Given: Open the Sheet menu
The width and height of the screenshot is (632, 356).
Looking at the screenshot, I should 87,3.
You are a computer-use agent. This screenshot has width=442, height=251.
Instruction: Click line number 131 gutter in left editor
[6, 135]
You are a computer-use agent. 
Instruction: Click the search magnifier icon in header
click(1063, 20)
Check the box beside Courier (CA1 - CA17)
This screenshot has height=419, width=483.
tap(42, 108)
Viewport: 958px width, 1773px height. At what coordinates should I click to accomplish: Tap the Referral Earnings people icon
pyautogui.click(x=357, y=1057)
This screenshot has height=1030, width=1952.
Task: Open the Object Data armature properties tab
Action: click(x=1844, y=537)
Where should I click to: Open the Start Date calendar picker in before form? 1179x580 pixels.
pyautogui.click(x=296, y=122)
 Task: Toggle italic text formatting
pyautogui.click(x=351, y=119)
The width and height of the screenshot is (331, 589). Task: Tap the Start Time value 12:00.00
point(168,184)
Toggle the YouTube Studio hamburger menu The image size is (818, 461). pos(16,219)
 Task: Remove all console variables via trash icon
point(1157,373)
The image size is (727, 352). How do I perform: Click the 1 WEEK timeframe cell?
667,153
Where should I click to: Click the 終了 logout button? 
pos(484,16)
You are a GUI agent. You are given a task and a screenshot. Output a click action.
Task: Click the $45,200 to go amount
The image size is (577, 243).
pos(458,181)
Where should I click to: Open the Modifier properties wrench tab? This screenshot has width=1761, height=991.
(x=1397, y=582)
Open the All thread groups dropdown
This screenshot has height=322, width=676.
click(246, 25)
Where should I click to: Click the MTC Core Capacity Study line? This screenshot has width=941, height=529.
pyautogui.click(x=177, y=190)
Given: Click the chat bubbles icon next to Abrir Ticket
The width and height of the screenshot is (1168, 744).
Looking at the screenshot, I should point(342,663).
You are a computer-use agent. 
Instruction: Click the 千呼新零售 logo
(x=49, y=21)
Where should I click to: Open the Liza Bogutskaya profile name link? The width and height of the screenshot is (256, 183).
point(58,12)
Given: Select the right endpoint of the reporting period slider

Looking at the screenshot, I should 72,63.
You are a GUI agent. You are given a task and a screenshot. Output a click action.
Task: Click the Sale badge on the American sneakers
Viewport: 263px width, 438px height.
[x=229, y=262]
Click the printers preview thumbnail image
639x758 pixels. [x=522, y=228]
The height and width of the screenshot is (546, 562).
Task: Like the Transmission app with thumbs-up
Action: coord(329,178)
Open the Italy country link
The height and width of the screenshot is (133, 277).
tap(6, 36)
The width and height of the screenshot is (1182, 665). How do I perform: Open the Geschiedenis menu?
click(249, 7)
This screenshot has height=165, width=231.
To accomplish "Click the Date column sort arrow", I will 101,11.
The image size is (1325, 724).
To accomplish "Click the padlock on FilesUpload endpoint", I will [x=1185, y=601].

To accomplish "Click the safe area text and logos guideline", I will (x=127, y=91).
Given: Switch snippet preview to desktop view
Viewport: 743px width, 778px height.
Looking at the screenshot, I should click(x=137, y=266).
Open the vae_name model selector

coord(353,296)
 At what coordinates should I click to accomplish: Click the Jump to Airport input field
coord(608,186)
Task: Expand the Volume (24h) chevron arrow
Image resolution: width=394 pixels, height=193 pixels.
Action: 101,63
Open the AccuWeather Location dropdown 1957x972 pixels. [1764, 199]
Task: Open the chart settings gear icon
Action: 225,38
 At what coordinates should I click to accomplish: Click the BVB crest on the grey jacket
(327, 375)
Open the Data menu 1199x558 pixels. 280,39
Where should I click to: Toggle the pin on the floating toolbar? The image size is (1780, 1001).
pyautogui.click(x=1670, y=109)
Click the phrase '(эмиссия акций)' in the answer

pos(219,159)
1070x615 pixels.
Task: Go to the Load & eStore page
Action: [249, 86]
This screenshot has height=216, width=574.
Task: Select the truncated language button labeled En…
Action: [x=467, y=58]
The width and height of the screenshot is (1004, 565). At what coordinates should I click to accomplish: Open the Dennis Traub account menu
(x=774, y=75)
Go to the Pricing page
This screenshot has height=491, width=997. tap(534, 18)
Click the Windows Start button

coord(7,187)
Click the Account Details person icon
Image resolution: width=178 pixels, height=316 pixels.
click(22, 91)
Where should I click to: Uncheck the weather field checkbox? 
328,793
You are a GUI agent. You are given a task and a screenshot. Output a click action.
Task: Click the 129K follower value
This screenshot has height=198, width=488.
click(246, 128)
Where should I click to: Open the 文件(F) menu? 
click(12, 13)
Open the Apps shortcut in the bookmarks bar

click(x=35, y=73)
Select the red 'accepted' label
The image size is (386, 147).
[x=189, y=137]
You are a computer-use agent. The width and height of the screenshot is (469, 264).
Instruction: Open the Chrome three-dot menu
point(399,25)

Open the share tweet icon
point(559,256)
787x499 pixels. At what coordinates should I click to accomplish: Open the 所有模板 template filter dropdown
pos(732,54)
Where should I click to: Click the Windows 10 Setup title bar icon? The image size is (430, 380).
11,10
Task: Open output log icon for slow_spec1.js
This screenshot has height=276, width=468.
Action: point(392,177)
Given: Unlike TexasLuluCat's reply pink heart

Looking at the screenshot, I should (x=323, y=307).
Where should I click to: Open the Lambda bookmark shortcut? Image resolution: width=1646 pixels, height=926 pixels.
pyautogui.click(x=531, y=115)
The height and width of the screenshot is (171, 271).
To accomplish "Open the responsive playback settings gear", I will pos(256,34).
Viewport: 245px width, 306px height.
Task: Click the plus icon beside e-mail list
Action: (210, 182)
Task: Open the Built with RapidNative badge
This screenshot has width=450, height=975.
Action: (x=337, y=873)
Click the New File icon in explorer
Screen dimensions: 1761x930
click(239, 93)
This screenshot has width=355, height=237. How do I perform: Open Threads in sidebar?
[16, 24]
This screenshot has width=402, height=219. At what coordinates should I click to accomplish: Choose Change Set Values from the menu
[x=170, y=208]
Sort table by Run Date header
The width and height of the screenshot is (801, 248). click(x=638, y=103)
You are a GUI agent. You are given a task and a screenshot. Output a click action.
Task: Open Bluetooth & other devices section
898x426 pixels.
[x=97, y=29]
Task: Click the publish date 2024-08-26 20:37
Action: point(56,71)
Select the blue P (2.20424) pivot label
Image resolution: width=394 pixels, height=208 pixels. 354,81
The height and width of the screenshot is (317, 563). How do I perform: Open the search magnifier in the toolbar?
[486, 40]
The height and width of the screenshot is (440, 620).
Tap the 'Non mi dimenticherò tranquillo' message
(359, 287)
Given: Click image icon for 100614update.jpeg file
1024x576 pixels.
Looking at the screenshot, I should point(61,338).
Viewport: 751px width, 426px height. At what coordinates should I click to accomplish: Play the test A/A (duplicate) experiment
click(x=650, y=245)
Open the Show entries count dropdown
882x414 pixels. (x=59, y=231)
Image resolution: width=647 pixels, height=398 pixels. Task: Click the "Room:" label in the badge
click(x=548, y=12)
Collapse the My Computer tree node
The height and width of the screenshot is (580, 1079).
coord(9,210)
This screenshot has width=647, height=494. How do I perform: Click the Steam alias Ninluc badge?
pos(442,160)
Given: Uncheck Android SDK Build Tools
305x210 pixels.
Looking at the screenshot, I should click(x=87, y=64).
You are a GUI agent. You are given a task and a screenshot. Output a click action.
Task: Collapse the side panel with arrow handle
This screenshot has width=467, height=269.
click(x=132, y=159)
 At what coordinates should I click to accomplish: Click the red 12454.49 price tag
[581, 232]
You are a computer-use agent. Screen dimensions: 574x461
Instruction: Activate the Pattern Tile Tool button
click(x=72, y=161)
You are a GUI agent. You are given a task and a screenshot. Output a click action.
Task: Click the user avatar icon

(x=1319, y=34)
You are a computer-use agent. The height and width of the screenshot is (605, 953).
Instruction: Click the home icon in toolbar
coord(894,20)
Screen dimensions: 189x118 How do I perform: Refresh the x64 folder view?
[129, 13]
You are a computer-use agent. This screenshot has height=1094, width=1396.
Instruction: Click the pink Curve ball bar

○ ○ ○ ○

> Task: Reproduce the rows from the line containing "Screen dimensions: 189x118" through the end of the rows, inclusive, substituting "Reload" for "Refresh" and leaving everything else unchanged.

> Result:
Screen dimensions: 189x118 How do I perform: Reload the x64 folder view?
[129, 13]
You are a computer-use agent. This screenshot has height=1094, width=1396.
Instruction: Click the pink Curve ball bar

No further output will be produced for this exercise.